Your Guide to Animation at the Sundance Film Festival

A still from ‘Old Fangs,’ an animated short film premiering at the Sundance Film Festival.

Landon Zakheim

Greetings, weary traveler, and welcome to exotic Park City, land of enchantment and the finest short film treasures this side of the mountain.

Ah, I know what you came for, what you traveled far and wide to see—that’s right, our exceptional collection of animated wares. Well, you came to the right place, because this year contains a wealth of dazzling visceral gems and mesmerizing intimate affairs, along with all sorts of wonders in-between. You just need to know where to find them.

You’ll want to start with the Animation Showcase, a program made up exclusively of nine animated short pieces from across the globe. Adrien Merigeau makes his Festival debut with the contemplative Irish family saga Old Fangs.

Canada brings us the hilariously exciting Runaway by Cordell Barker, the stark meditation of David Coquard-Dassault’s Rains, and the hauntingly lonely love song executed with melancholy by Bruce Alcock in Vive La Rose. French director Bastien Dubois presents his visual travelogue Madagascar: A Journey Diary, and Bruno Collet takes us on an exquisite adventure with The Little Dragon, in which a Bruce Lee doll suddenly finds himself imbued with his namesake’s spirit.

For those with a taste of the absurd, we’ve been sure to include exciting new American voices, namely Jeff Drew’s surreal ensemble dissection of human connection One Square Mile of Earth, and Meatwaffle, Leah Shore’s wonderfully bizarre reflection on memories. We proudly round out the program with Berlin Golden Bear winner Please Say Something, wherein a cat and mouse experience trouble in their relationship, set in the distant future.

But wait: there’s more. Peppered throughout the other shorts programs you’ll find an array of riches, like Alexei Tylevich’s delirious music video N.A.S.A a Volta in Shorts Program 3. In Shorts Program 1, Francois Alaux, Herve de Crecy, and Ludovic Houoplain, who make up the collective H5, present their spectacular action-packed epic designed in a world constructed by corporate sponsorship in Logorama.

Turning to Shorts Program 2, Let’s Harvest the Organs of Death Row Inmates by Chris Weller and Max Joseph makes a plea for sustaining life, while over in Shorts Program 4, Festival favorite Don Hertzfeldt makes a triumphant return to his distinct brand of surreal comedy in the excruciatingly funny Wisdom Teeth.

If you think that’s all we have for you, you are mistaken.
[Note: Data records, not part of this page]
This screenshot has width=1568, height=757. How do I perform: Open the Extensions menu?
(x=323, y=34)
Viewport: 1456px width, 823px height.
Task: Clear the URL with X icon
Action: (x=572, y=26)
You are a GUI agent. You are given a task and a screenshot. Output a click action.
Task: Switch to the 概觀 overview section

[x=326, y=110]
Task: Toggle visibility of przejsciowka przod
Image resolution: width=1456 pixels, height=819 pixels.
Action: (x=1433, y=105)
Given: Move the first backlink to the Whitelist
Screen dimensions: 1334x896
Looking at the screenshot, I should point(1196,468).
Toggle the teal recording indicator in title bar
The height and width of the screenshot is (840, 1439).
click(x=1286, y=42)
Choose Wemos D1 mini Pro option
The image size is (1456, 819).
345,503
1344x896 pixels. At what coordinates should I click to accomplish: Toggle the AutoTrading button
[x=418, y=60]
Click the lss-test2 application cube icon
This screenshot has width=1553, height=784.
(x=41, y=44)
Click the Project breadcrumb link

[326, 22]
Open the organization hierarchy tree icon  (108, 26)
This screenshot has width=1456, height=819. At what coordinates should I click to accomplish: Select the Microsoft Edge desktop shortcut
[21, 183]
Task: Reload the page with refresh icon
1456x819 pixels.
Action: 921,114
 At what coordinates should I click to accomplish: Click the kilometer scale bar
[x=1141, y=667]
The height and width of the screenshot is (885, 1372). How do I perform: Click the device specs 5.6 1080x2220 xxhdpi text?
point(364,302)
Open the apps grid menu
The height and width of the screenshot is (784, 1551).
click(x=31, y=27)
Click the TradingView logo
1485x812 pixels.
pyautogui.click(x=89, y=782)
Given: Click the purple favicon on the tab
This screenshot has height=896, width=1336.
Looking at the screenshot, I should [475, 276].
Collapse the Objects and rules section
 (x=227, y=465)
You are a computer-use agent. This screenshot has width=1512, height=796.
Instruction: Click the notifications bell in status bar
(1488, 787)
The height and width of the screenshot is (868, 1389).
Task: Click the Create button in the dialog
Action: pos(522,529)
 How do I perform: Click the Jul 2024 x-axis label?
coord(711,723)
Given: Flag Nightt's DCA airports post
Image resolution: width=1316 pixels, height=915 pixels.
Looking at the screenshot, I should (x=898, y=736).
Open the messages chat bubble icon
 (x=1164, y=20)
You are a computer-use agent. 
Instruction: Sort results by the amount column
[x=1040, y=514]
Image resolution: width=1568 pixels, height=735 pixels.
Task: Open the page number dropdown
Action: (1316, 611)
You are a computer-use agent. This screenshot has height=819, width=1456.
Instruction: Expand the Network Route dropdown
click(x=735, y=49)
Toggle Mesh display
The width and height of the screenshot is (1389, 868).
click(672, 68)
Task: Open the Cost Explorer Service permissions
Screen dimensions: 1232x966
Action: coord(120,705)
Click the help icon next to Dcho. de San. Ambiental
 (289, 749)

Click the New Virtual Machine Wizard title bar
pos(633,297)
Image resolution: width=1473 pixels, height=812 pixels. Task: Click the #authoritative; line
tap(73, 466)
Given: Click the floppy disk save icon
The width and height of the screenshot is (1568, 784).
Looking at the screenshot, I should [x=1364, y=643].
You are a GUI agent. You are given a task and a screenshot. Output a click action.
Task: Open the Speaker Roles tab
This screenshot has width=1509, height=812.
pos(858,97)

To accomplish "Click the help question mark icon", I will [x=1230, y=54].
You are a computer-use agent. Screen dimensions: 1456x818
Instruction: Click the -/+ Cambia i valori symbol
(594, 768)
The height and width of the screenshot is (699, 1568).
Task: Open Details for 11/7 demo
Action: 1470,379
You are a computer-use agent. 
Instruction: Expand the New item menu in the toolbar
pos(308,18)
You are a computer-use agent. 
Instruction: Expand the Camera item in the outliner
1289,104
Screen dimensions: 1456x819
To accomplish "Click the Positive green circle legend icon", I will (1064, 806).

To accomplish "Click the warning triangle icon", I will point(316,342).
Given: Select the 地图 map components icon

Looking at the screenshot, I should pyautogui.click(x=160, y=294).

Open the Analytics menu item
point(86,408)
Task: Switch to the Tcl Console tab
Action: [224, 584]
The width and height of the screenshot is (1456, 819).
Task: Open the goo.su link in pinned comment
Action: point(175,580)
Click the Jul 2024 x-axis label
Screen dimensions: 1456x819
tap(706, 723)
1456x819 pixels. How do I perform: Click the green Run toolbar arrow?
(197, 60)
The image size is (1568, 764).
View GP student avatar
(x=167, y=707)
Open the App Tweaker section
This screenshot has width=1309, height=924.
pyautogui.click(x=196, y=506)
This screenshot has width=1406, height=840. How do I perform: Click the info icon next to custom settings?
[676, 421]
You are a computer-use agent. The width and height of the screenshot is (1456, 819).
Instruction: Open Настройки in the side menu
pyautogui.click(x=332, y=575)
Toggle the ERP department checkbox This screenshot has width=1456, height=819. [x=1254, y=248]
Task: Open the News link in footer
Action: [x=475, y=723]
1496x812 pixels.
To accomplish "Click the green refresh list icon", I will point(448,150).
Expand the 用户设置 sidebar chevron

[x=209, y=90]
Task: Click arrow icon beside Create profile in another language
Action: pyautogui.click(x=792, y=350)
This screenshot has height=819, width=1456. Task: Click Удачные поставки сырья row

Yes, there’s even some animation playing in front of features! If you have a ticket to NEXT premiere Bass Ackwards, you will first be treated to Diego Maclean’s pondering adaptation of American poet Billy Collins’ poem The Art of Drowning. Meanwhile, Dock Ellis & the LSD No-No (which can be seen before Doc Spotlight feature Winning Time: Reggie Miller vs. the New York Knicks) uses animation to recreate a legendary psychedelic baseball event.

If you are in search of the avant-garde, we invite you to partake in our New Frontier Shorts, playing before features in that section. Festival alum Kelly Sears joins us with a meticulous collage showcasing covert telephone operations in an age of nuclear anxiety; artist Laleh Khorramian uses stop-motion to transform orange peels into creatures of desire; and then there is The ZO, an epic visual meditation written and directed by Glenda Wharton.

For the animation buff, we have something for everyone.